Pensando nisso, o cientista defende a restauração de todos os biomas como principal forma de adaptação climática. "Não só para manter nossa vida, mas também do planeta. É sobre adaptar a biodiversidade e nós", disse. Neste sentido, entra a necessidade de investir em cidades mais verdes.
A aposta na arborização é garantia de um clima mais ameno: estudos recentes já revelaram que árvores podem reduzir em até 12ºC a temperatura em centros urbanos. Além disso, podem reduzir de 20% a 30% a poluição do ar, uma das maiores causas de morte nas cidades.
Dentro do Plano Clima em desenvolvimento pelo Ministério do Meio Ambiente e Mudança do Clima desde 2023, Carlos Nobre reiterou que há vários pontos muito positivos para a agenda de adaptação -- e que o maior desafio atual é a implementação.
O principal seria zerar totalmente o desmatamento até 2030 em todos os biomas brasileiros, como prometido na nova meta climática brasileira (NDC) apresentada na COP29 em Baku, no Azerbaijão. "Isso é absolutamente necessário. Depois, há um desafio ainda maior, que é zerar o fogo criminoso. Hoje, este é o principal fator de degradação biomas, principalmente da floresta Amazônica e do Cerrado", frisou.
Perder biodiversidade representa um enorme risco, o que ele chamou de um verdadeiro "suicídio ecológico", além de gerar um grande número de epidemias. "A restauração da vegetação também protege a saúde humana e até mesmo a infraestrutura que todos nós dependemos – estradas, ferrovias, manguezais. Isso é fundamental para a preservação das áreas costeiras", complementou.
O Plano Clima do governo federal considera uma realidade alarmante: 83% dos municípios brasileiros enfrentaram desastres associados a eventos extremos, com cerca de 177 milhões de pessoas afetadas e cerca de 66% deles com a capacidade adaptativa classificada como baixa ou muito baixa. O dado expõe a maior vulnerabilidade de algumas populações frente à crise climática: mulheres, povos indígenas, quilombolas, negros e pobres sofrem seus impactos de forma desproporcional -- em um país marcado por desigualdades.
Para Nobre, contemplar estas comunidades é o maior desafio. A ciência já mostrou que ondas de calor são o evento mais letal e ele reforça que precisamos acelerar muito a proteção das populações vulneráveis em todas as esferas (municipal, estadual e federal).

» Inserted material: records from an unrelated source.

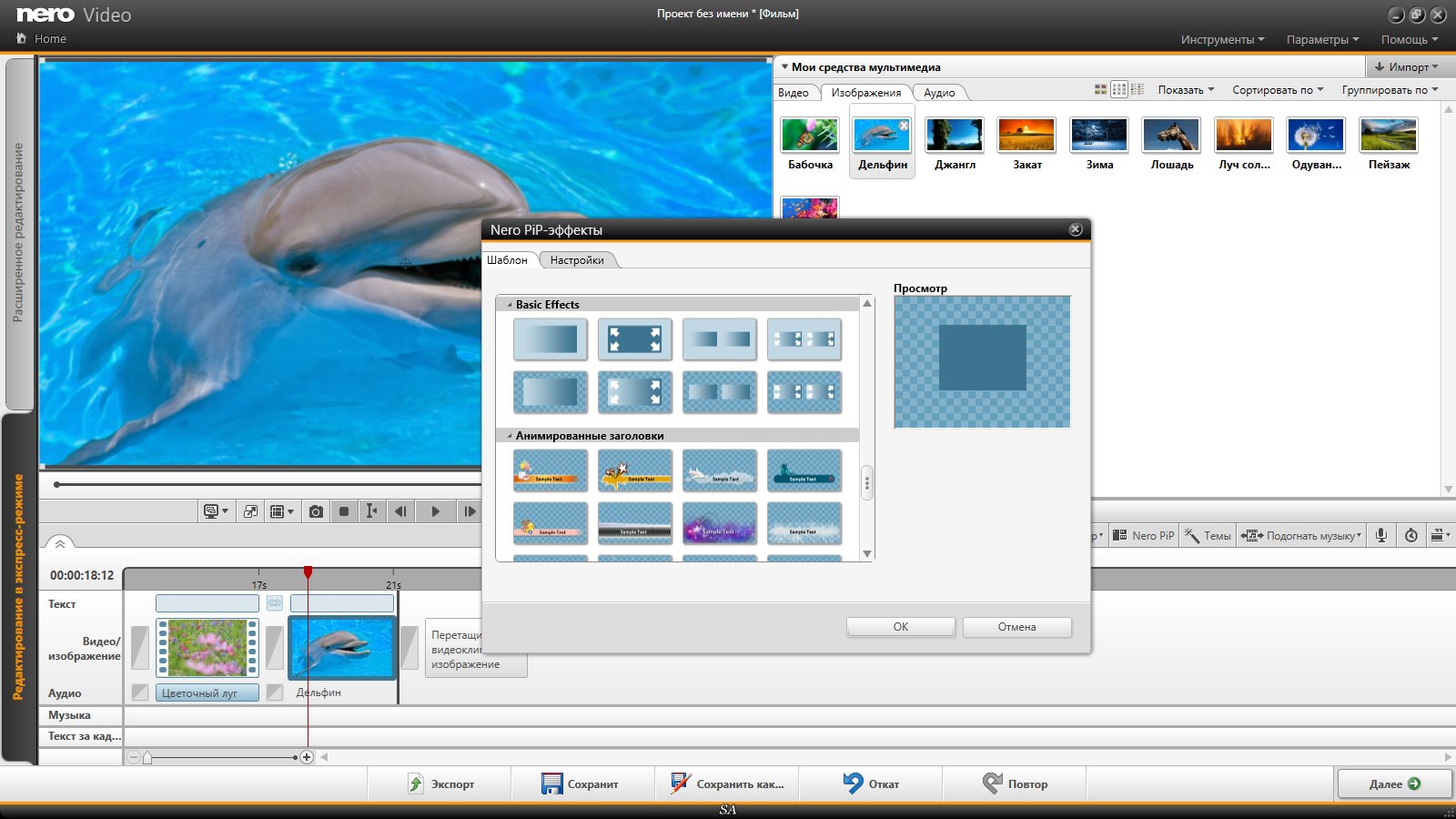Switch to the Настройки tab in PiP dialog
1456x819 pixels.
[x=576, y=260]
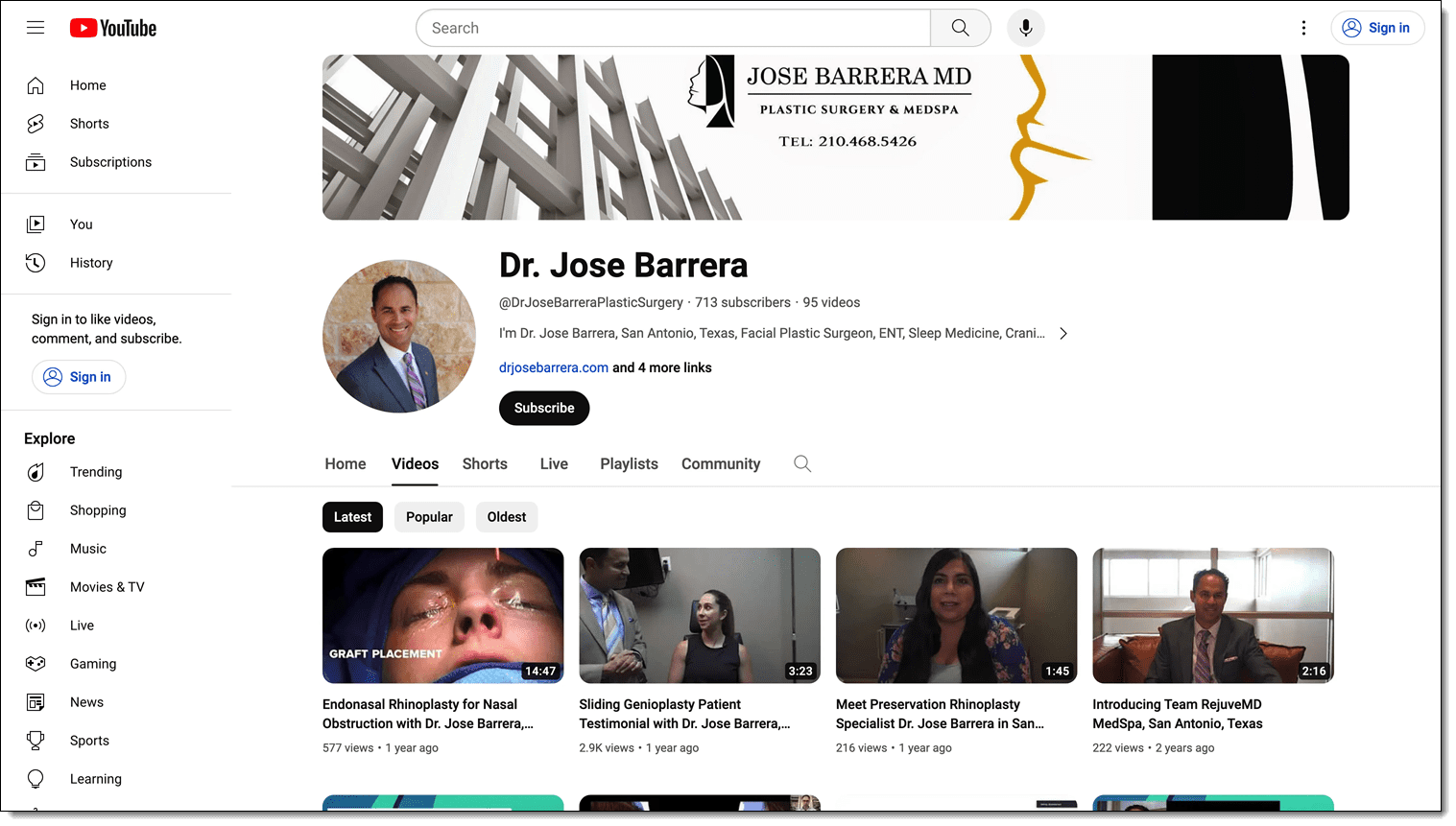Open the three-dot options menu

(1303, 28)
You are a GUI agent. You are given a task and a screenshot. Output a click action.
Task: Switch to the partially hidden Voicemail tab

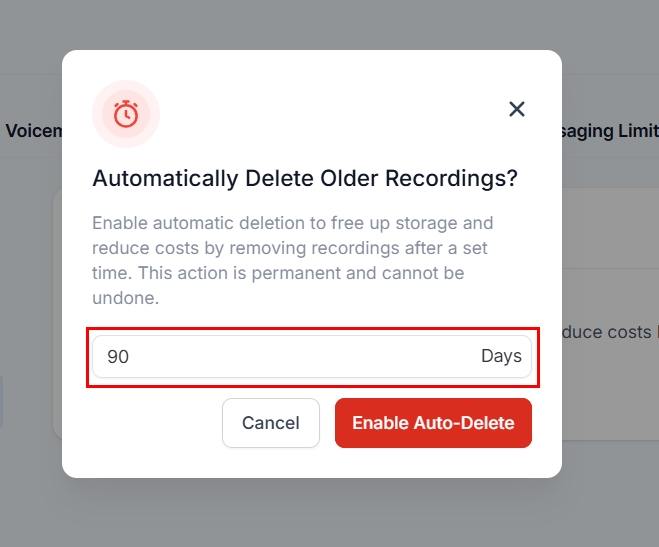(x=34, y=131)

Algumas medidas incluem pintar telhados de branco, viabilizar financiamento para compra de ar-condicionado para idosos e criar políticas para reduzir o custo da energia elétrica, que costuma ser muito alto em regiões quentes.
Cledisson Geraldo dos Santos Júnior, do Ministério da Igualdade Racial e Sergio Margulis, do Instituto Talanoa, também estiveram presentes no evento e defenderam que a adaptação às mudanças climáticas precisa avançar paralelamente às estratégias de mitigação.
Para Sérgio, a polarização entre as duas agendas precisa ser superada. "O problema só pode ser resolvido com redução das emissões, que são a causa. Mas o que não conseguimos fazer, a adaptação precisa fazer agora", afirmou.
Ele destacou que, embora a mitigação seja um tema global, a adaptação é uma questão local e exige decisões estratégicas.
"O custo da inação já é muito maior do que o custo de adaptarmos", alertou. Mas o desafio, segundo ele, é saber por onde começar. "Se alguém dá um bilhão de dólares, fazemos o quê? Vamos começar por onde? Tem ações que sabemos fazer, como plantar árvores nas cidades. Mas e a elevação do nível do mar?", questionou.
Estima-se que o custo da inação climática leve a perda de 10% a 15% do PIB global até 2100, enquanto o de adaptação gire em torno de US$ 387 bilhões por ano, segundo a ONU.A proteção de populações mais vulneráveis também foi um dos temas em destaque. Segundo Cledisson, temos uma agenda marcada pela desigualdade e raízes da colonização. "A participação social precisa ter um peso maior no debate climático. Embora já tenhamos avançado, ainda está muito aquém", concluiu.